MP: These traditional diets have worked through a cultural and evolutionary process of trial and error over many generations. People experiment, and over time they figure out what keeps them healthy. And with our ingenuity as a species we learn how to cook things and combine them, and very often we learn NOT to eat them.

And so these traditional cuisines have had a kind of beta testing that the Western diet has not had. The Western diet kind of springs full-blown out of the head of industry and food science. Presumably at various points in time, groups of people ate really badly and didn’t leave very many offspring, and now they’re gone. But the ones that have survived a long time in a given place eating a certain way have a local knowledge that is full of wisdom about health.

It’s striking, as you say, how many different diets there are that have kept people healthy for a very long time. There’s great hope in that—it tells you that there’s not just one way to eat.
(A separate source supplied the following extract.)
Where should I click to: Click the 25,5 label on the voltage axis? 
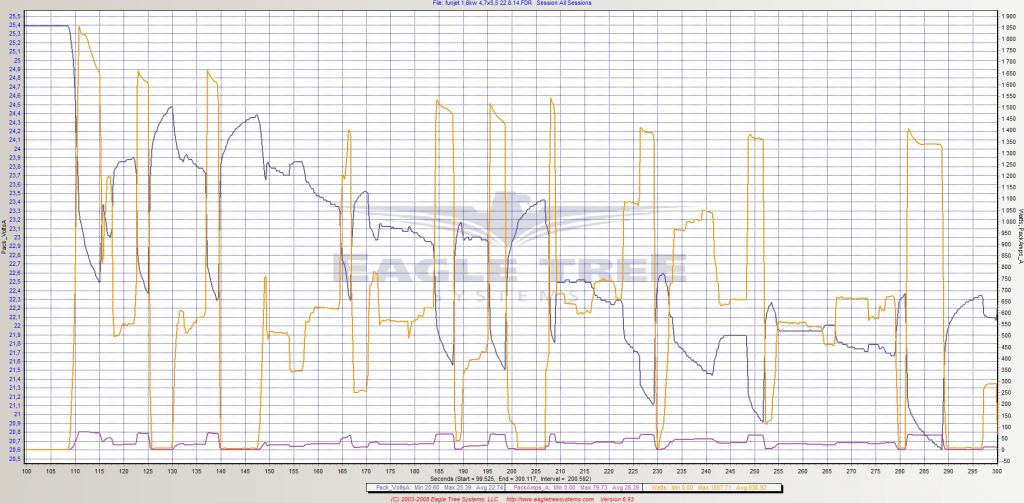pos(14,17)
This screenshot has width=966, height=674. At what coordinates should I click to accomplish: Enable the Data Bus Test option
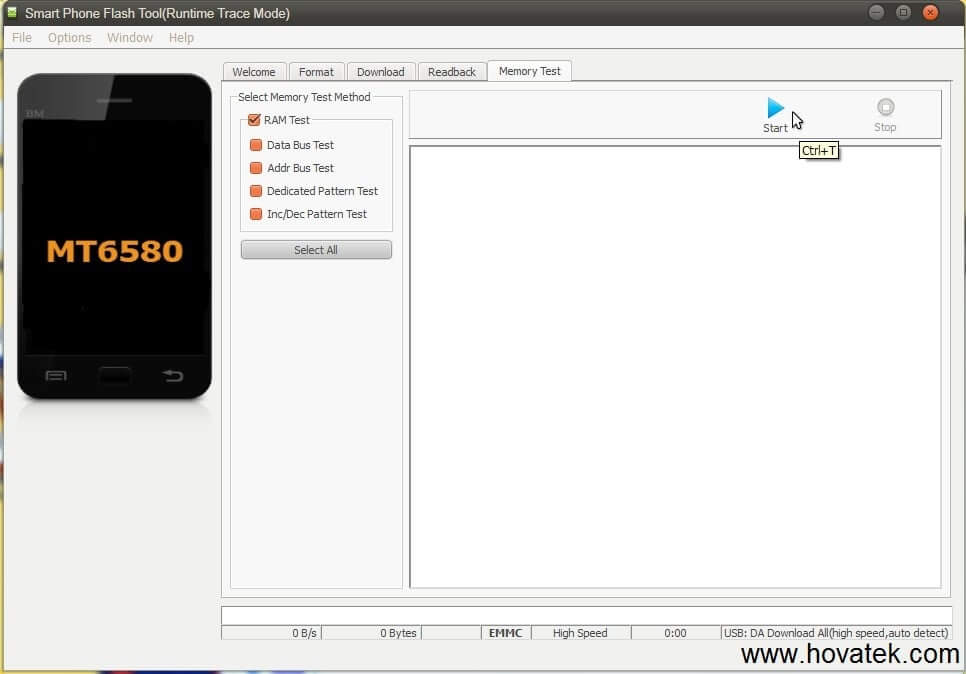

I mean, people have done very well on a diet of whale blubber and little else. The interesting thing is that there is this one diet that does seem to get everybody into trouble—and it gets some groups into more trouble than others, we’re learning—and that’s the Western diet. That’s been the real surprise in my education on this subject: Look at all the different ways that people have eaten and been healthy, and then there’s this one way that happens to be the way we’re eating, and it doesn’t work.

CH: You say in the book that the “big slab of meat at the center of the plate” is one of the hallmarks of the Western diet, but then there are those [healthy] populations that eat almost nothing but meat. So why do you argue that we should eat mostly plants?

MP: There are people who don’t follow the “eat mostly plants” advice, that’s absolutely true—the Masai in Africa, for example, eat almost all milk, meat, and blood. I’m not sure of the answer, but it may be that our meat is very different than wild meat, and that the Western diet is not just a collection of foods, but it’s also a way of creating those foods. Various industrial values have found their way into the slab of meat itself, because—let’s take a steak as an example—we’re feeding that steer in a very different way than a wild steer or even a Masai herded steer would be fed. They’re getting this diet of corn, antibiotics, and hormones, with the result that there’s much more saturated fat in the industrial animal, and many more hormones—not just because we’re administering hormones, but because we’re breeding the animals to be more productive and selecting for ones that have more hormones, and we’re also milking cattle way into pregnancy. And at the same time the diet of the animals has changed: Where the diet used to be about green plants, it’s now about grain. So yes, you should eat mostly plants, but if you’re going to eat meat, your meat should eat mostly plants. And I think that’s really a big part of where we’ve gone wrong with raising cattle in this country: feeding them grain.